Records for processing:
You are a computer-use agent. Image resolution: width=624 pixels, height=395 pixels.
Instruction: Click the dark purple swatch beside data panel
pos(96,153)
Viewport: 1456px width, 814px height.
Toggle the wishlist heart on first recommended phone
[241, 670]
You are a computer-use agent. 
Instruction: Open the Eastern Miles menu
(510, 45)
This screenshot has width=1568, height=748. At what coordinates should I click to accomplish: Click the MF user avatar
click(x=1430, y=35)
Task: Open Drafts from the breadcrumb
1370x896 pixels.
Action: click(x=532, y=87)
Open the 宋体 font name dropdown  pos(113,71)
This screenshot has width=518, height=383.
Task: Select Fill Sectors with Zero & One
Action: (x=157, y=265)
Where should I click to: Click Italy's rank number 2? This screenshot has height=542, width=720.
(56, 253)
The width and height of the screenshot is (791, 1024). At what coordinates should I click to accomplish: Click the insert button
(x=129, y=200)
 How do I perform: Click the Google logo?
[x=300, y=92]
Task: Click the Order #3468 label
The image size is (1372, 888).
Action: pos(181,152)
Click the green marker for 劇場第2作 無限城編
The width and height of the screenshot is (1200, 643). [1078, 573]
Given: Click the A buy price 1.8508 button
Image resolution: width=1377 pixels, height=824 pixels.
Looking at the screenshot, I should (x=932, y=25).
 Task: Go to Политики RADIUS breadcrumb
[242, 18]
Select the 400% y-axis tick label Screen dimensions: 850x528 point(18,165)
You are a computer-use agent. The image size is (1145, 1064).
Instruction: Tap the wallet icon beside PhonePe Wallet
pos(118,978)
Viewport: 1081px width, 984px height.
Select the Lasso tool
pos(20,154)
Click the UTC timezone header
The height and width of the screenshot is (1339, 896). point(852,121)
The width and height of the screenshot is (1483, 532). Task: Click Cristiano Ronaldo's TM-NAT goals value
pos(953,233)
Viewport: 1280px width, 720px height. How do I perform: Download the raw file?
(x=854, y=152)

Required work: Rewrite the data from the line containing "The width and height of the screenshot is (1483, 532)." through the end of the data, both ends included, with "raw file" changed to "source file" and nothing else altered.

Solution:
The width and height of the screenshot is (1483, 532). Task: Click Cristiano Ronaldo's TM-NAT goals value
pos(953,233)
Viewport: 1280px width, 720px height. How do I perform: Download the source file?
(x=854, y=152)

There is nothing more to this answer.